“18 to 24-year-olds were found to be more likely to use non-Amazon retailers compared to older ages, particularly Spotify.”


The latest Nielsen survey has, full disclosure, not made its way to my inbox, so I can’t say if it’s Nielsen itself or The Bookseller‘s reportage that lined up the above-quoted assertion that UK 18-24 year-olds prefer to buy their audiobooks from Spotify over Amazon’s platforms.

The problem of course being that Spotify only launched audiobooks in the US in September, and while we all know further English-speaking market launches are imminent, they haven’t happened yet.

That said, the latest Nielsen BookData survey, of 2,000 adults aged 18–84 does offer some invaluable insights into how the UK audiobook market is maturing.

After seven years of seemingly unstoppable growth, growth is slowing – leaving the big questions why, and can this trend be reversed?

Per Nielsen per The Bookseller, 27 million units valued at £182 million ($215 million) is the expected final tally for 2022. What’s interesting here is that that compares with, per The Bookseller, fewer units – 26 million – selling for more (£184 million) in 2021.

Unsurprisingly, consumers overall anticipate spending less as the economic downturn continues.

Nielsen report author Jaclyn Swope makes the important point that a perhaps bigger factor in the 2022 survey results is simply that lockdowns have finished, and it was this that had driven the 2020-21 upsurge in audiobook downloads, implying the New Normal may be slightly higher unit consumption but less cash changing hands.

That is possibly borne out by the report’s noting that new consumers are coming to the format (42% in the past 12 months), and overall 41% are listening more, while only 13% are spending less time with audiobooks.

Checkout Lauren Brown’s full report for The Bookseller for a full range of insights and draw your own conclusions.

Here just to single out two areas of special interest from the Nielsen survey that are reported in, but have not been picked up on for further commentary by, The Bookseller .

Multi-tasking is of course one of the biggest attractions where audiobooks are concerned.
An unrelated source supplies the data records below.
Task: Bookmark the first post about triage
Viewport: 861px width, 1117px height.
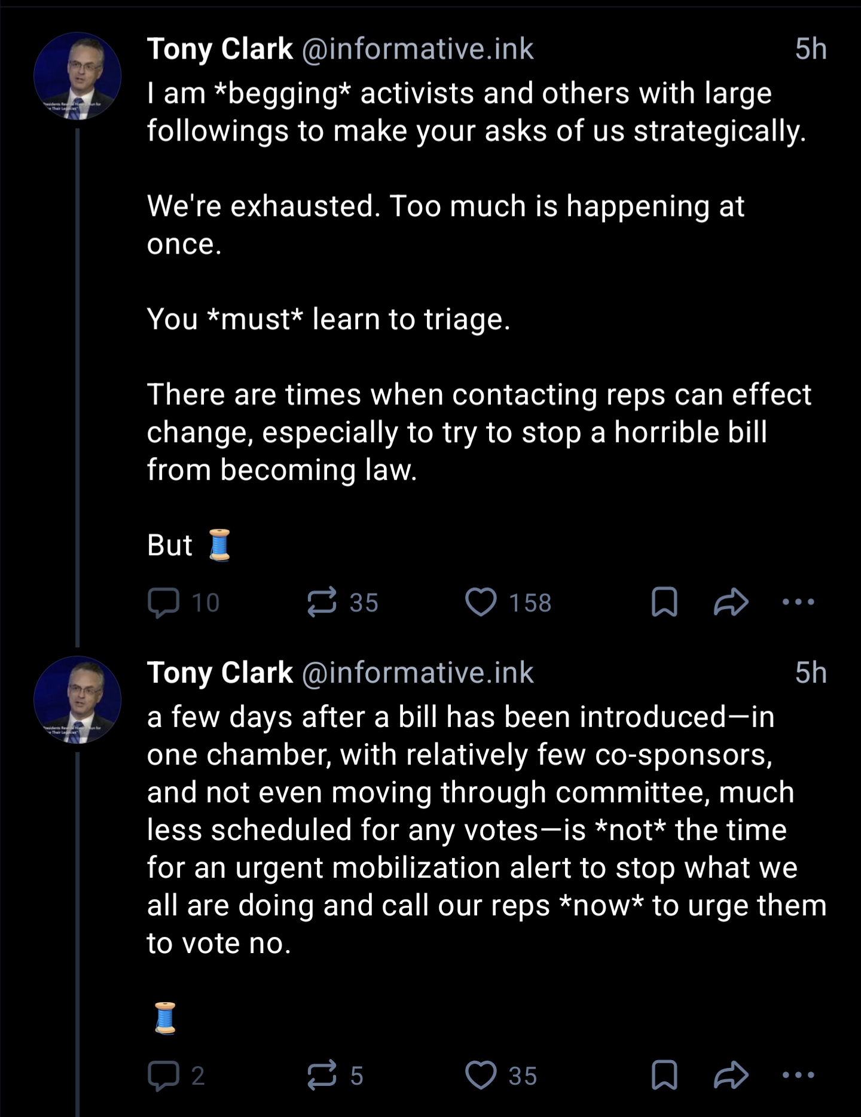Action: [664, 602]
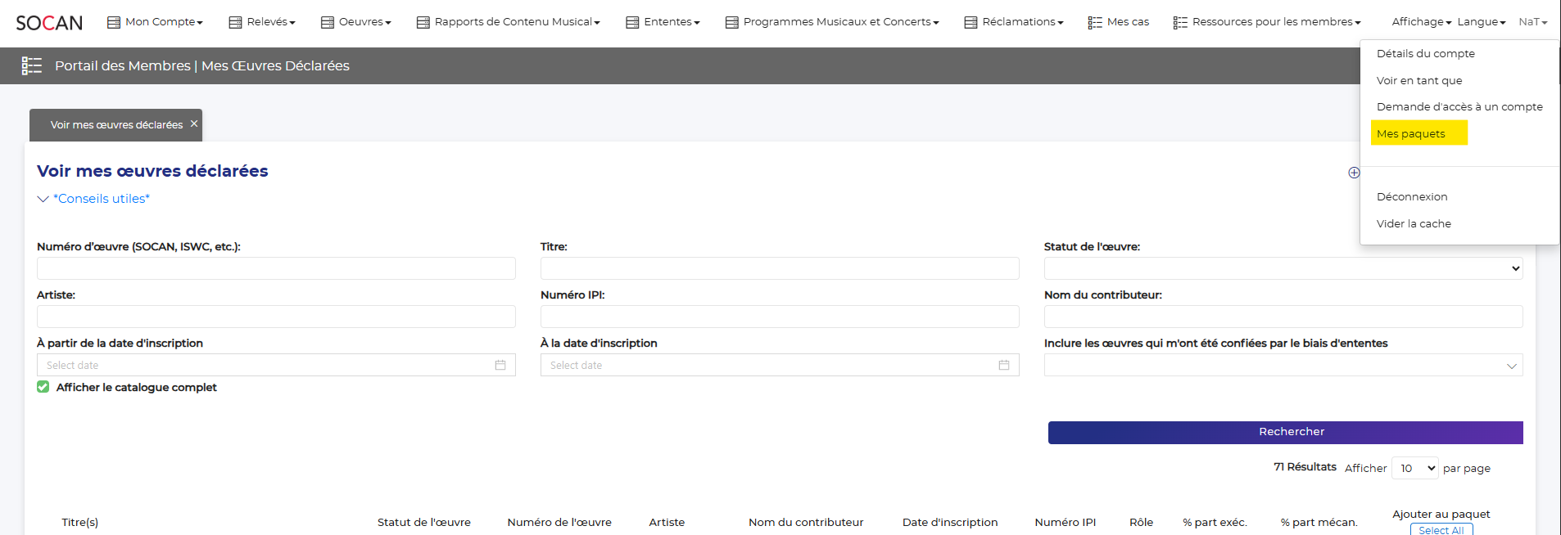This screenshot has height=535, width=1561.
Task: Open calendar icon for 'À la date d'inscription'
Action: point(1003,365)
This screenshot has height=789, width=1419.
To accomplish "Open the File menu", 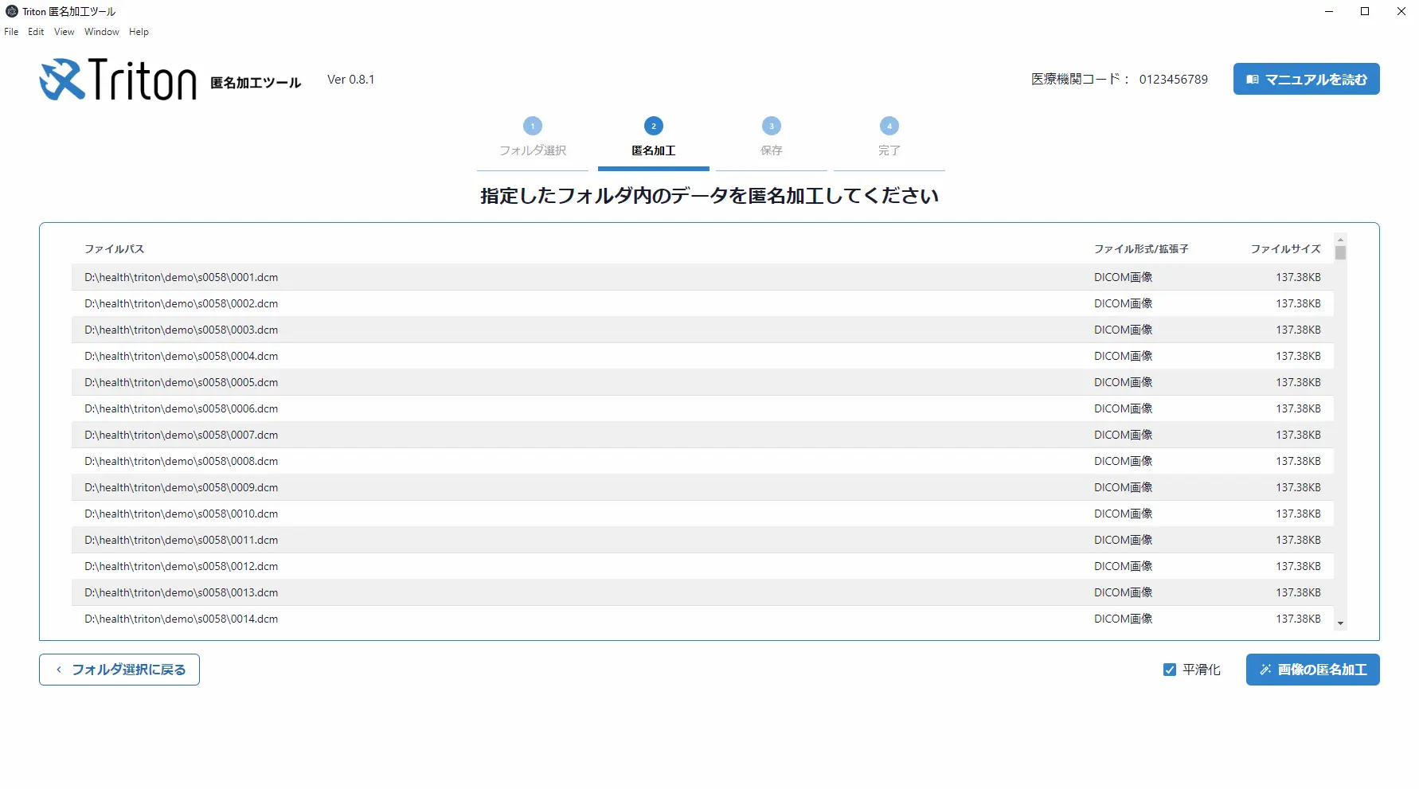I will coord(11,32).
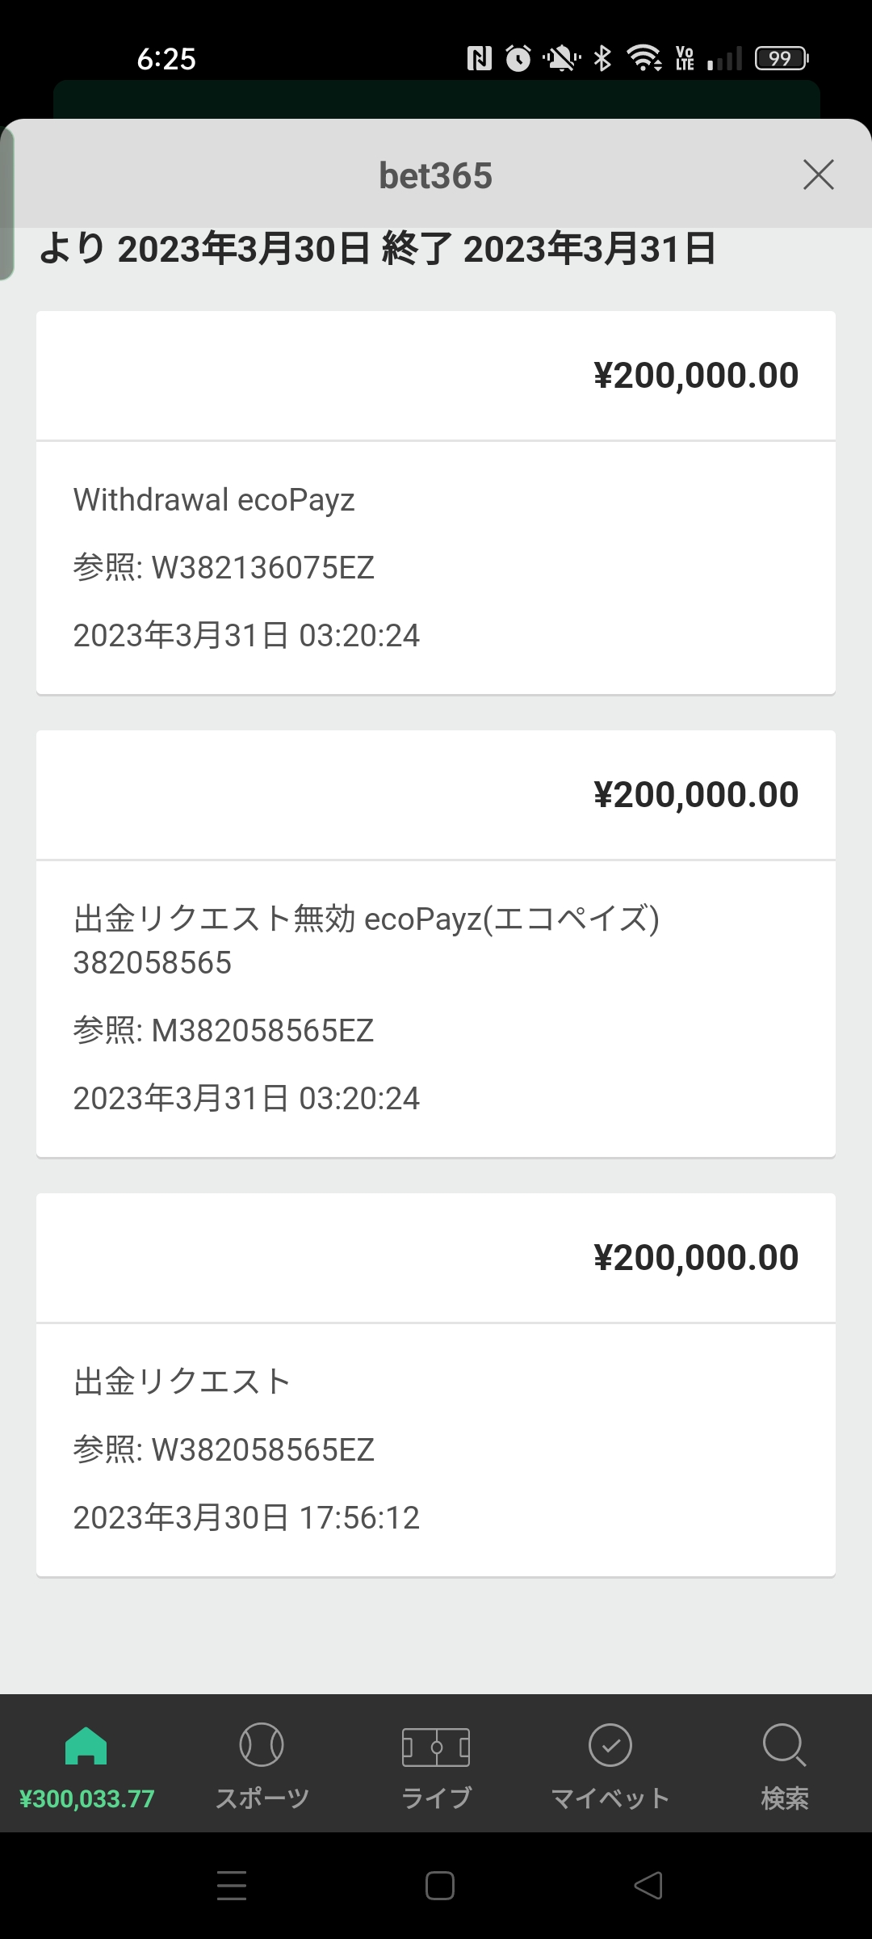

Mowing the lawn, doing the dishes or driving the car tend not to be compatible with holding a book, tablet or ereader in one’s hand, so no surprise that audiobook share of total “reading time” is high.
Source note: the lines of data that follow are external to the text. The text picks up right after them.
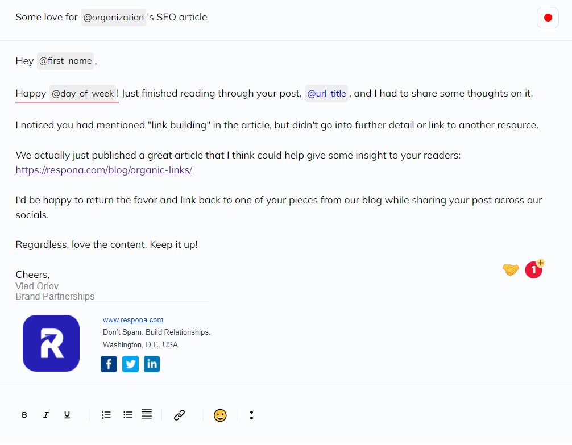
Task: Open the LinkedIn icon in signature
Action: 152,364
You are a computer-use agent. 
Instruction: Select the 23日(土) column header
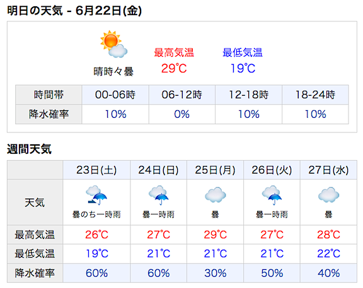[96, 170]
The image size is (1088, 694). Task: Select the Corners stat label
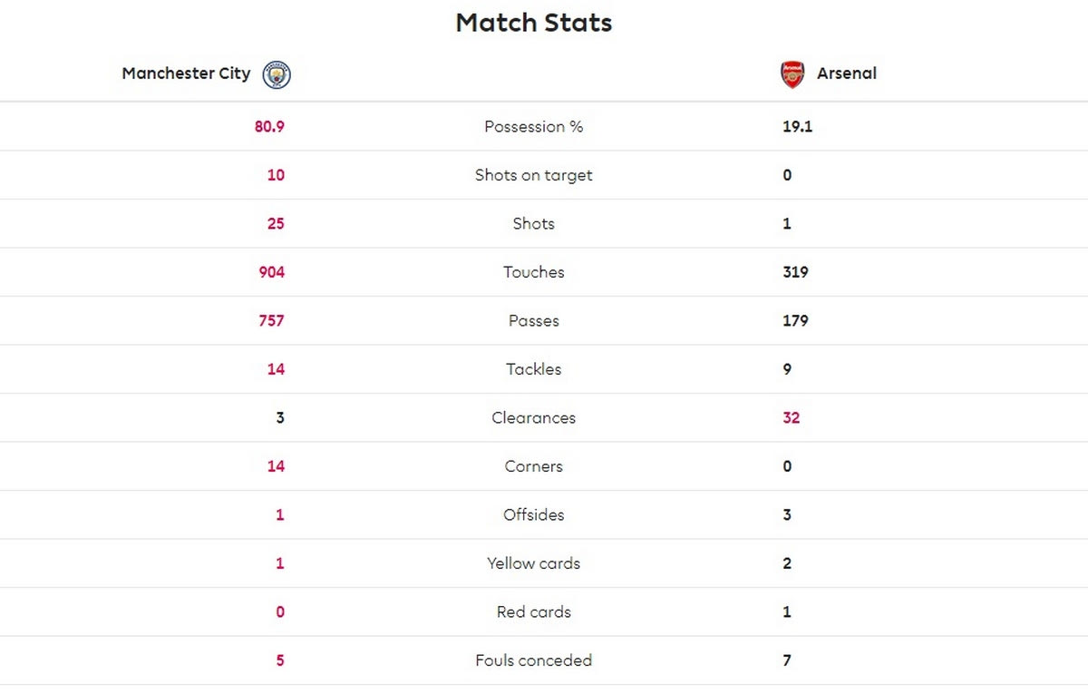click(x=533, y=466)
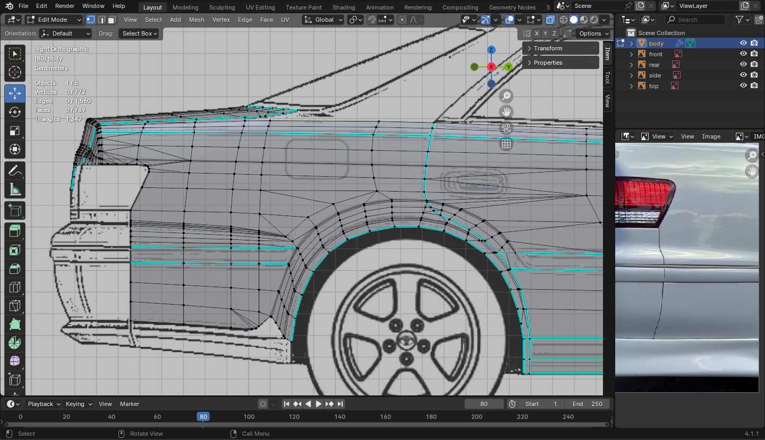Toggle visibility of the rear object
765x440 pixels.
[743, 65]
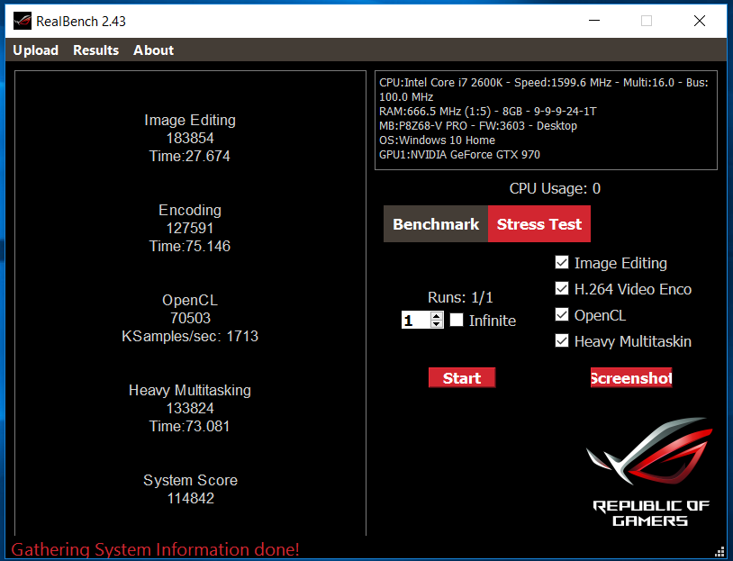Click the ROG icon in title bar

(x=21, y=21)
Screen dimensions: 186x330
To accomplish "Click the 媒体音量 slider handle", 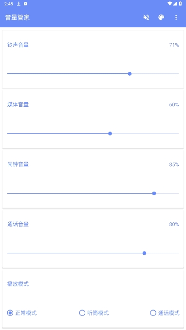I will 110,133.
Per The Bookseller, it is in fact on par with print in 2022, at 36%. That is to say 36% of reading time is pent with an audiobook and 36% with a print book, leaving ebooks trailing at 28%. That compares with the 2021 ratio of audiobooks : 37%, print : 36% and ebooks : 27%.

Wait, what? Ebook time increased at the expense of audiobooks while print time remained the same? Don’t tell Markus Dohle! The PRH CEO has been telling us since forever that only 20% of consumers go anywhere near ebooks and that will never change.

Which brings us to a) the remarkable feat of 18-24 year olds listening to Spotify audiobooks before they have been launched in the UK, and b) the loose use of the term “subscription”, such as to tell us nothing. That Spotify detail first:

Per the Bookseller,

…18 to 24-year-olds were found to be more likely to use non-Amazon retailers compared to older ages, particularly Spotify. Audible and Amazon are still the top retailers for all age groups.

Make what you will of that first sentence, in mind this is a survey about audiobook consumption not music consumption. And actually, make what you will of the second sentence too, because there’s a distinct lack of useful and meaningful information here.

We all know Amazon and its subsidiary platform Audible dominate the UK audiobook market. But where else, apart from the implausible Spotify sales, are UK consumers of all ages getting their audiobooks from?

Per the Bookseller, referencing the Nielsen data:

Audiobook consumers are increasingly likely to buy audiobooks on subscription, with nearly all of the heaviest buyers subscribing. Of all audiobook users in 2022, 45% were signed up to a subscription service. Of 224 “heavy digital audiobook subscribers”, 92% paid for audiobooks on subscription.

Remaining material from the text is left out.